高齢傷害・暴行事犯者の犯行時の動機・原因としては、「激情・憤怒」が63.9%、泥酔しているなど飲酒による影響が顕著に認められた「飲酒による酩酊」が14.3%、「報復・怨恨」が6.8%となっています。

最近よく聞く「キレる老人」は6割を超えるこの「激情・憤怒」で、今の60代はまだ人並みに体力や俊敏姓もあり、それが暴力事件や傷害事件へと発展していくのでしょう。なにかで読みましたが、60代で痴呆症を患っている男性を介護する場合、体力で劣る女性では気に入らないことがあるとすぐに暴れる患者は抑えられず、殴られたりして体中青あざだらけになると書いてありました。

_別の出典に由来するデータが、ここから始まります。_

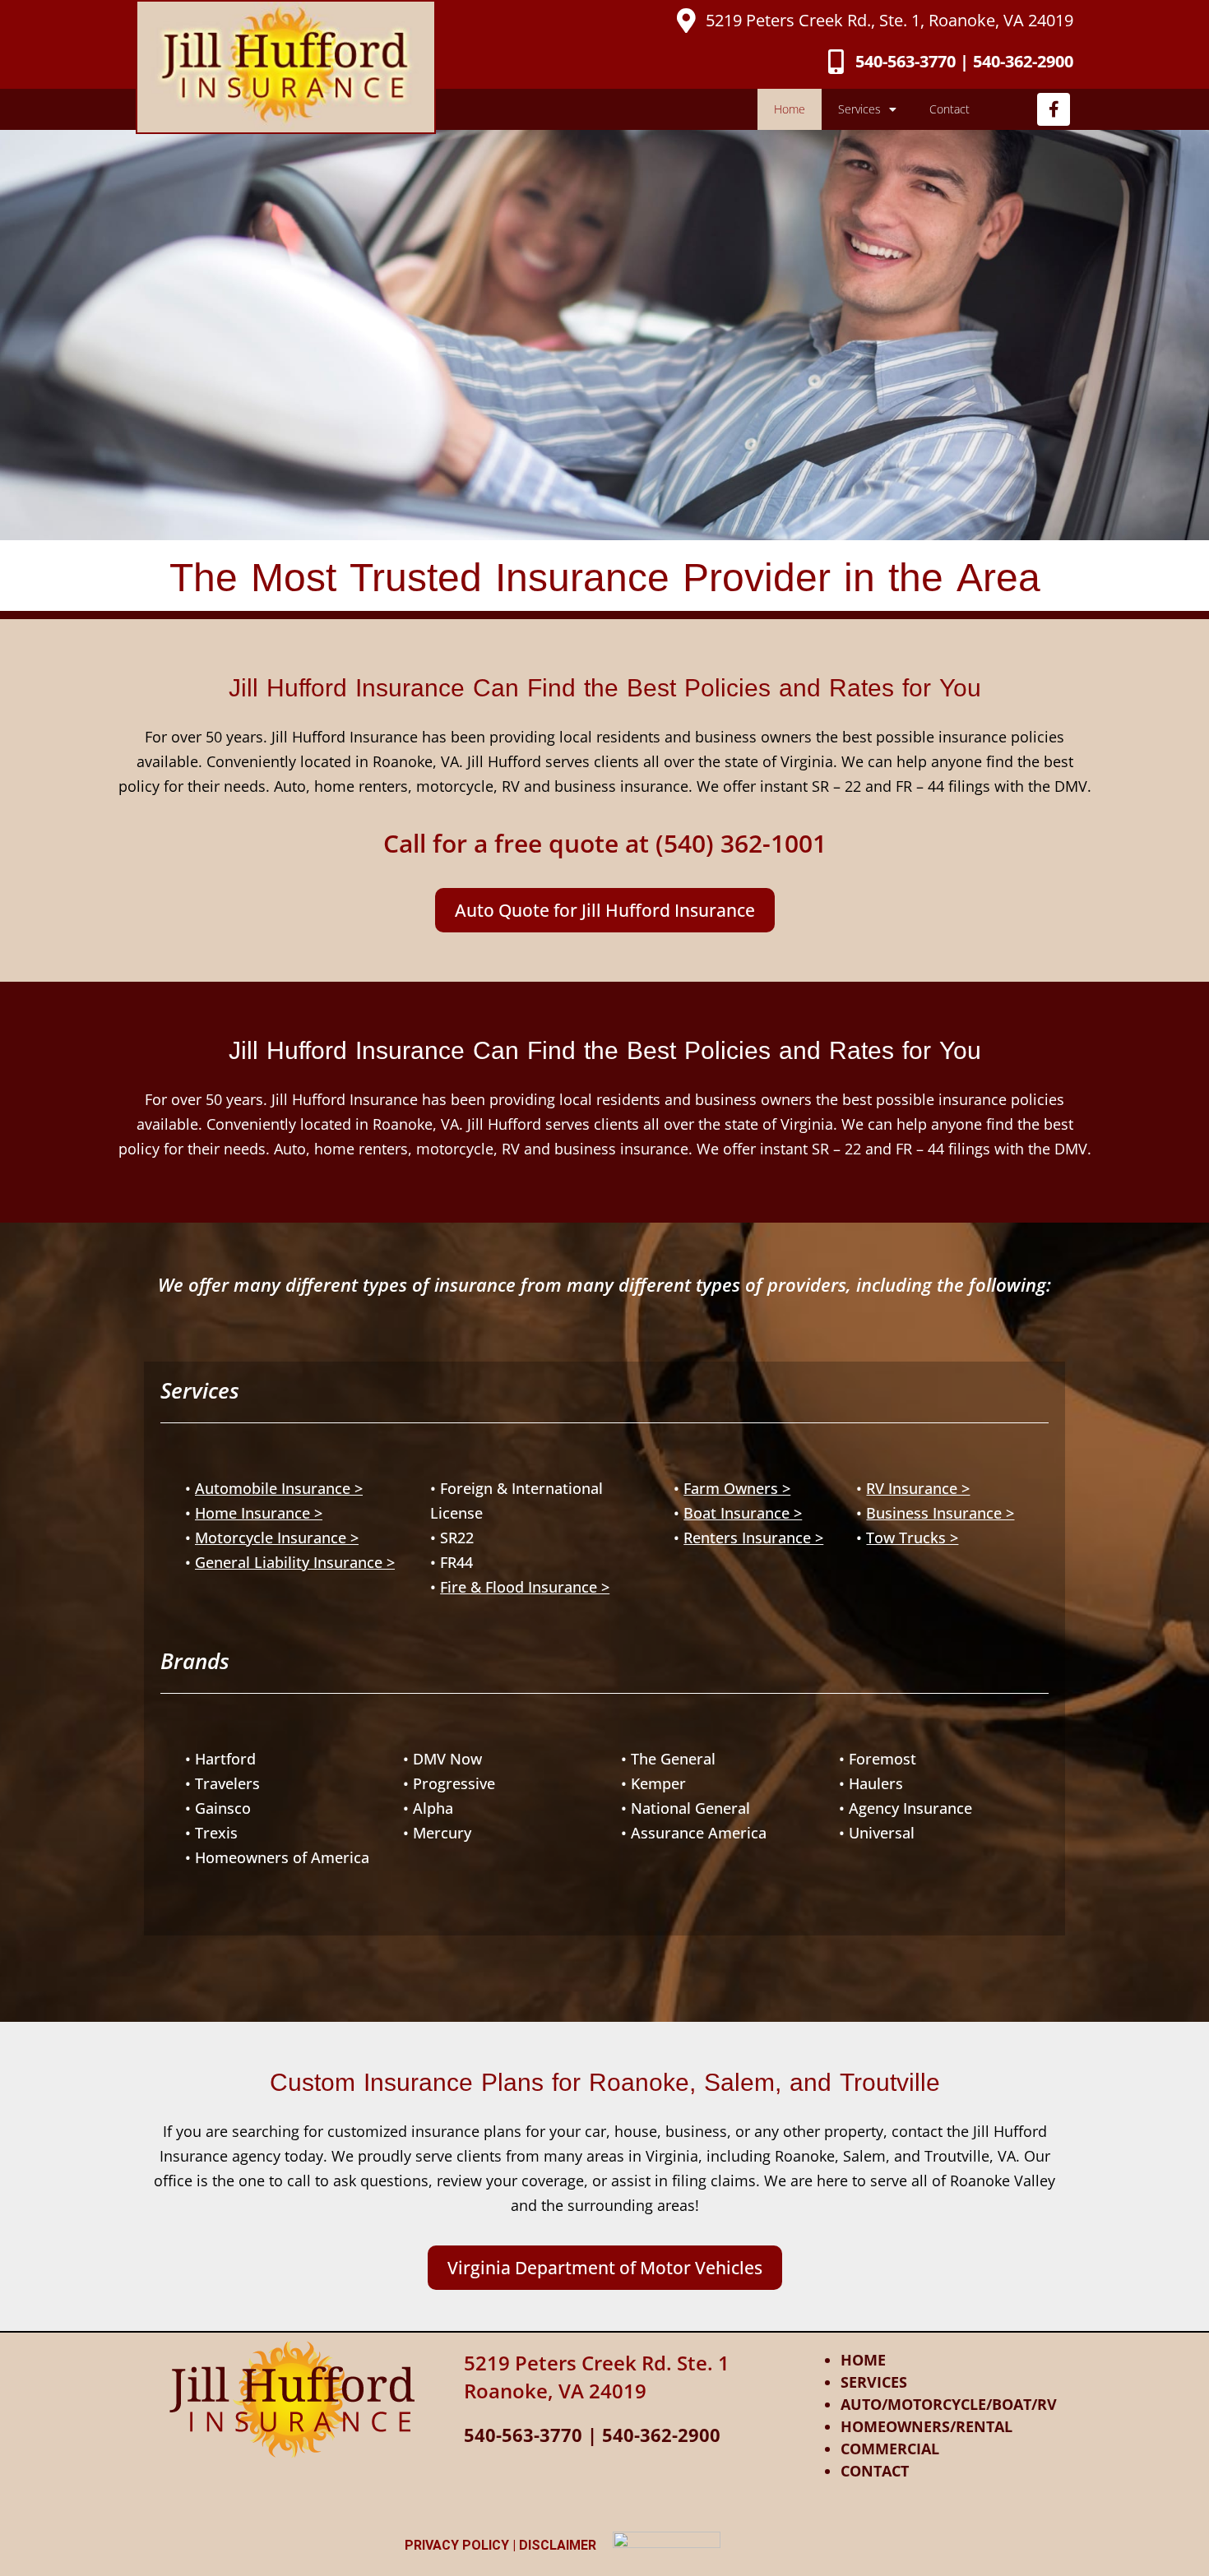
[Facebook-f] (1053, 109)
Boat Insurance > (742, 1513)
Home (789, 109)
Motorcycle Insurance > (277, 1537)
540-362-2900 (661, 2434)
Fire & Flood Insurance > (524, 1587)
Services (859, 109)
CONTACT (875, 2471)
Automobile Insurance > (279, 1488)
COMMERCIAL (890, 2448)
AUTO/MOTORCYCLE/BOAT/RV (949, 2404)
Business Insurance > (940, 1513)
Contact (949, 109)
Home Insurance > (258, 1513)
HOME (863, 2360)
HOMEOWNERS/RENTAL (926, 2426)
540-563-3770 (523, 2434)
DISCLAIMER (557, 2545)
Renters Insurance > (753, 1537)
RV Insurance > (918, 1488)
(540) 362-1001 (741, 843)
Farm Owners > (736, 1488)
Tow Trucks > (912, 1537)
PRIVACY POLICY (457, 2545)
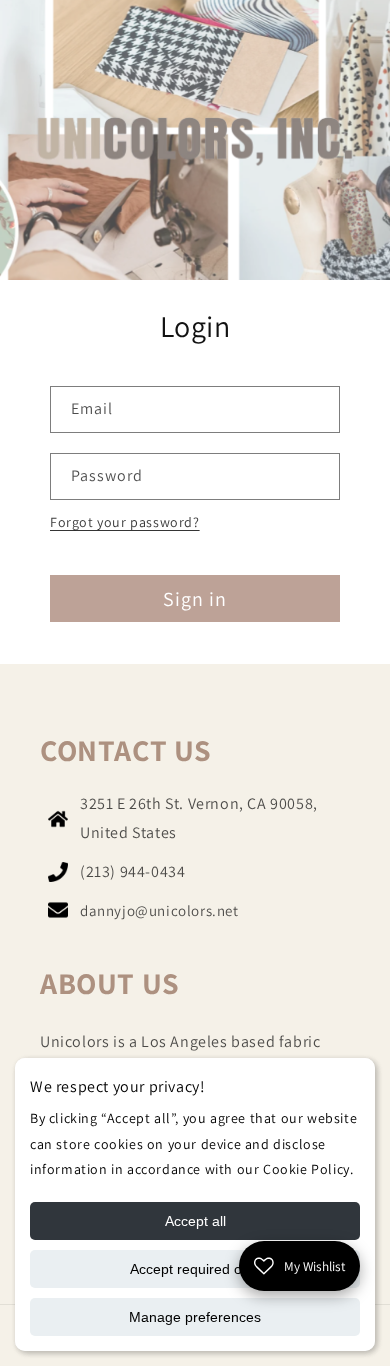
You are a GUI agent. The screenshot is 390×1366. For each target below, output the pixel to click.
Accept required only (195, 1269)
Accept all (195, 1221)
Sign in (195, 599)
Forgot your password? (125, 522)
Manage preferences (195, 1317)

65歳を超えた団塊世代の一部には、若いとき学生運動に情熱を傾けていた人も多く、そういう人にとっては会社勤務というタガが外れ、子ども達は巣立ってしまい、社会や家庭の中で自分の居場所がなくなってくると、沸々とわき出てくる情熱をぶつける対象がなくなり、アルコールへ逃避したり、酔った勢いで暴力行為に走ってしまうということも起きそうです。

そのアルコールですが、特徴的なのは「犯行時に飲酒が認められた者」は高齢傷害・暴行事犯者全体の53.7%と高く、他の年齢層と比較して多くなっています。私はよくタバコの被害よりも、ずっと多くの悲劇を生み出す飲酒こそ真っ先に規制すべきと主張しています。

飲酒運転による死亡事故や、酒が入った上での喧嘩やセクハラ、痴漢など、飲酒が引き金になった事故や事件の被害のほうが、喫煙による周囲の被害よりずっと大きいので、公衆の場所で販売や提供を制限・禁止をするのなら、タバコではなくまずはアルコールではないのか?と思ってしまいます。

あと、週刊朝日に掲載されていましたが、慶応大学の太田達也教授と警察庁が共同で調査したところ、同じ高齢者でも、単身世帯と子ども達など家族と同居しているか、またはよく行き来ががある場合とでは、その高齢者が犯罪を犯す率が大きく違ってくるそうです。当然気遣ってくれる家族が身近にいない単身世帯のほうが犯罪発生率は高くなります。

「社会的孤立」と犯罪には相関関係がありそうですが、先に起きた山口周南市の5人殺人放火事件の容疑者も、父親が存命中は問題は起きず、亡くなってから集落の中で孤立していったことが伝えられていました。今後の高齢化社会において憂慮すべき点でしょうね。